> _Work to complete_:
1 – According to the MISC article, by how much will Opec gradually raise crude production quotas, and over which months?
2 – Reproduce the stretch of the MISC article from "KUALA LUMPUR: AmInvestment" through "its two-year average.".

======== Source passage

KUALA LUMPUR: AmInvestment Research is maintaining its buy recommendation on MISC with an unchanged sum-of-parts based fair value of RM7.75 a share.
In its research note on Wednesday, it said RM7.75 reflects a premium of 3% from its ESG rating of four stars. This also implies an FY21F enterprise value/earnings before interest, tax, depreciation and amortization (EV/Ebitda) of nine times, which is at parity to its two-year average.
During a briefing by MISC president/CEO Yee Yang Chien, the management expects FY21F petroleum tanker rates to average around the same levels YoY given the continuing low Opec output.
“Nevertheless, we believe that charter rates could rise seasonally towards the end of the year given that Opec will be gradually raising crude production quotas by 2.1mil barrels/day from May to July this year in tandem with growing demand underpinned by faster Covid-19 vaccination rollouts in developed markets, ” it said.
AmInvest Research pointed out MISC petroleum segment’s commendable turnaround to a 1QFY21 operating profit of RM34mil from a 4QFY20 loss of RM78mil on a 25% QoQ increase in MISC’s Aframax charter rates, partly offset by a 15% decline in Suezmax and marginal decline in very large crude carriers (VLCC).

================
======== Data listing

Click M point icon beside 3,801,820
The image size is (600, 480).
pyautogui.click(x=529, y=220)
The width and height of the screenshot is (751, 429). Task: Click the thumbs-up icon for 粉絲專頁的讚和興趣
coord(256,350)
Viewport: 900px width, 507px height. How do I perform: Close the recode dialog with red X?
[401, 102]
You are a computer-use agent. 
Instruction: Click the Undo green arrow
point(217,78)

================
======== Data listing

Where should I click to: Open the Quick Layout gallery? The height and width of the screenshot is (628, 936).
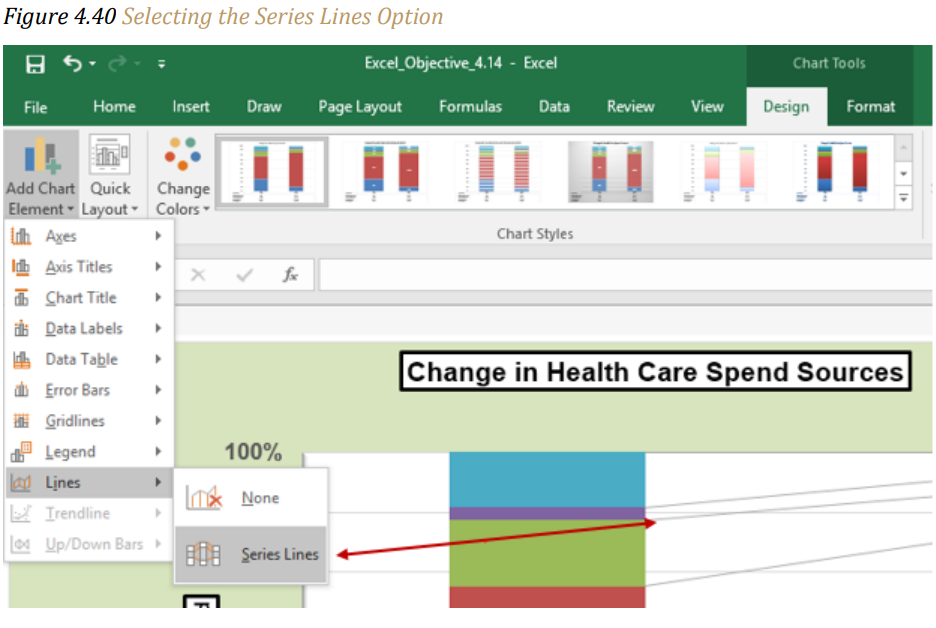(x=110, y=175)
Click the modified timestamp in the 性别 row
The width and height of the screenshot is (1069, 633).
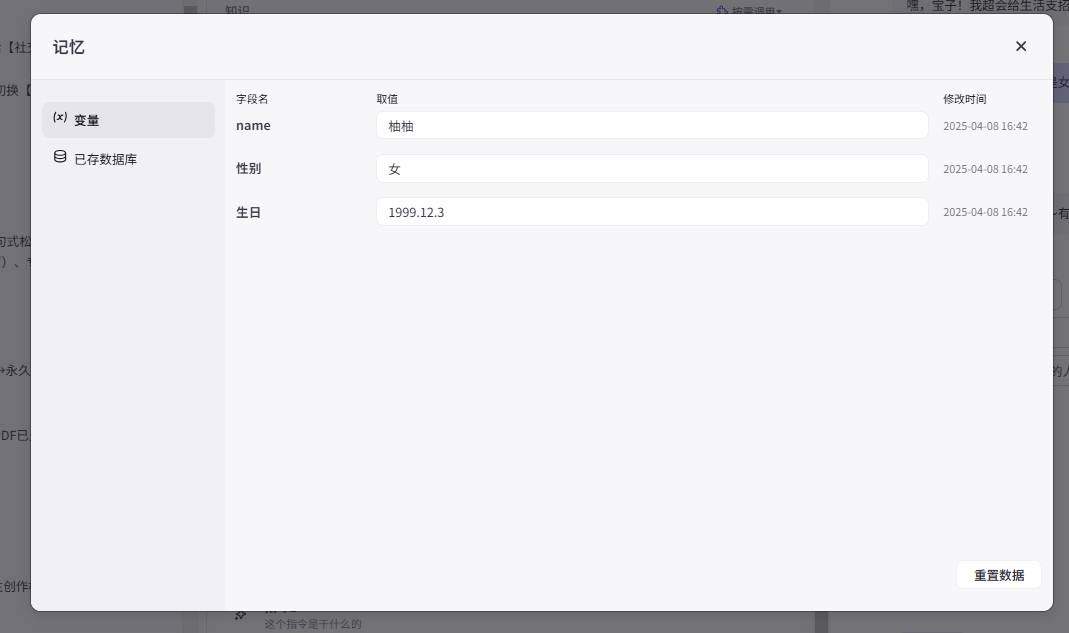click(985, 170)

================

> _Responses to the tasks_:
1 – By 2.1mil barrels/day, from May to July this year.

2 –
KUALA LUMPUR: AmInvestment Research is maintaining its buy recommendation on MISC with an unchanged sum-of-parts based fair value of RM7.75 a share.
In its research note on Wednesday, it said RM7.75 reflects a premium of 3% from its ESG rating of four stars. This also implies an FY21F enterprise value/earnings before interest, tax, depreciation and amortization (EV/Ebitda) of nine times, which is at parity to its two-year average.